Estoy tumbado en la cima de un monte mirando
las estrellas, su lánguido fulgor, blanco y frío.
El cielo se ve pleno, grandioso, visto desde
el campo, con mi nuca clavada en el suelo.
Así me siento tan feliz… y pequeño… más
que aquella luz diminuta que, apenas,
luce en lo alto del firmamento.
De mí únicamente es grande, inmensa, la soledad
que es mía en estos momentos; el clamor
del silencio de la noche serena es mi sólo
compañero.
La luna se corona, una vez más, como reina
de la noche, hoy su sonrisa es más amplia,
de luna llena
–a ella cuento mis penas-
y menos densas, menos oscuras, las tinieblas.
Mientras, las tierras se enfrían y sueñan
los hombres y sueñan las bestias.
A cada estrella pongo caras, nombres de mujeres
y de hombres
que conocí, sin saber si ya existen.
En todos ellos veo etapas
distantes en el tiempo,
o más cercanas que me atraen, al menos, me llaman.

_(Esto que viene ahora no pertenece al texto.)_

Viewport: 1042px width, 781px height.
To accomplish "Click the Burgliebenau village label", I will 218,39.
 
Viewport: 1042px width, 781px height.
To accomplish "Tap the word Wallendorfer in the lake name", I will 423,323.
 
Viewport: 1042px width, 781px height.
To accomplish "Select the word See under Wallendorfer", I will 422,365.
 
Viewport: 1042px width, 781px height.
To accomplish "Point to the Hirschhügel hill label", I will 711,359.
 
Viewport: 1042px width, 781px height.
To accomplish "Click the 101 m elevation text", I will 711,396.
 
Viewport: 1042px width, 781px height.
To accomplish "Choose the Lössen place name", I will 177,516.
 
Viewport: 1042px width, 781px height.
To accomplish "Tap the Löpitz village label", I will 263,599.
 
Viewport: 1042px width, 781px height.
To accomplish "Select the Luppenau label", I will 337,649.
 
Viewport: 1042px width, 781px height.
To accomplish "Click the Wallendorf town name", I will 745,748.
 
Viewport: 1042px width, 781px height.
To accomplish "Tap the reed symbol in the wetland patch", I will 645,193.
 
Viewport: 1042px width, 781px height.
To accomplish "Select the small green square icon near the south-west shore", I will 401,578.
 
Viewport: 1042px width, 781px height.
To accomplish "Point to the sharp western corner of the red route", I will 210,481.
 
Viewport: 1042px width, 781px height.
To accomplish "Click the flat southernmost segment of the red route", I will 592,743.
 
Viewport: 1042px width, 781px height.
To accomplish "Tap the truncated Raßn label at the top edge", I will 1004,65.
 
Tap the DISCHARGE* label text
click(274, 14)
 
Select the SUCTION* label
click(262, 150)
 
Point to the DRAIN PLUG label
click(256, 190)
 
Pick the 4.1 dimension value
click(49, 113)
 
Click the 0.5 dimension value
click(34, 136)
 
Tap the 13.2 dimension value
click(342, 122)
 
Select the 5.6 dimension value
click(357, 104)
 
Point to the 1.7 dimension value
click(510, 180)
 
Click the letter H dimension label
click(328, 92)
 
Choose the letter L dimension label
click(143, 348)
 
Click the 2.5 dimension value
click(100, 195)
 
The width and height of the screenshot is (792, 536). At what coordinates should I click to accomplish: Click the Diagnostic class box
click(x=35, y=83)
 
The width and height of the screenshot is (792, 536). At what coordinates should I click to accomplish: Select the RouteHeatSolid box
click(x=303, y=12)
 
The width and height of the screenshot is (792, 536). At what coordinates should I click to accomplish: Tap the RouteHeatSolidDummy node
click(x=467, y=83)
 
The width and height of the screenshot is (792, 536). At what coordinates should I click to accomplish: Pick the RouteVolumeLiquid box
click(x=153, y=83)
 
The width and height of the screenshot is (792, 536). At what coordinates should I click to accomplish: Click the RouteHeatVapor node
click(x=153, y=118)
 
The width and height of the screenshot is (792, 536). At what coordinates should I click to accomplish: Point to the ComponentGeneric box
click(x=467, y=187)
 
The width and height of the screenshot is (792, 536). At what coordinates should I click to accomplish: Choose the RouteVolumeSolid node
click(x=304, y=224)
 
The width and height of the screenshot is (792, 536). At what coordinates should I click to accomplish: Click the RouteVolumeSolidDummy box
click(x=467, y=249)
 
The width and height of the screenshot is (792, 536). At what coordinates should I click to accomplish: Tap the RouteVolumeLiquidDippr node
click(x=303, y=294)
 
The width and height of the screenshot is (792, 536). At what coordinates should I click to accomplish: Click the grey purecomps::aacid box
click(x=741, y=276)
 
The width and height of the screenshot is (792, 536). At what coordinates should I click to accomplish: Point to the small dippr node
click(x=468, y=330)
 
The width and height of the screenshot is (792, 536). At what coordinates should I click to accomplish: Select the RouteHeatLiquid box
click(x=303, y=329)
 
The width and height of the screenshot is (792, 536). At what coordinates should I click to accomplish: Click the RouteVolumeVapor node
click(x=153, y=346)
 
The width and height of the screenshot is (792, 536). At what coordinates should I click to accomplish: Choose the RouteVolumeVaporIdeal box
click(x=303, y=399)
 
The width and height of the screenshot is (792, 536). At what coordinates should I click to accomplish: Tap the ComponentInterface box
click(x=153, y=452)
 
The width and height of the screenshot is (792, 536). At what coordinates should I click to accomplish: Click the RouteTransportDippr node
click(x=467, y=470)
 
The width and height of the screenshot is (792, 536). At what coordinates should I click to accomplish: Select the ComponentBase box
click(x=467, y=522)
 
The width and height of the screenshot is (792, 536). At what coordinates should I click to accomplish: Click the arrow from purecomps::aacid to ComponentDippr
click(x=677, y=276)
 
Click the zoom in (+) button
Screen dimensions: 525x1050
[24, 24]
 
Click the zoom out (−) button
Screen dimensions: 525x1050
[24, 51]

Y así, mi soledad, mi deseada soledad, se
va alejando; veo gentes
en multitud de momentos, voces, risas, gritos
en espacios vacíos, huecos,
y sombras como si fueran espectros.
No huyas soledad, quédate conmigo, la ruego.
Pero otra estrella se estrella en lo alto
del firmamento,
y ese rostro expira sin un lamento.
Vienen en tropel caras y momentos…
mas, como si fueran lluvia de estrellas,
desaparecen de súbito y todo
queda como si un largo sueño fuera.
Aún tumbado a ras de suelo, mirando al cielo,
siento que mi otro yo –en cuerpo y en alma-
se desprende de mi y emprende vuelo.
Pronto -a velocidad de la luz- alcanza
la soledad y el vacío infinitos
del Universo.
Por allí debió vagar… Dios sólo sabe el tiempo.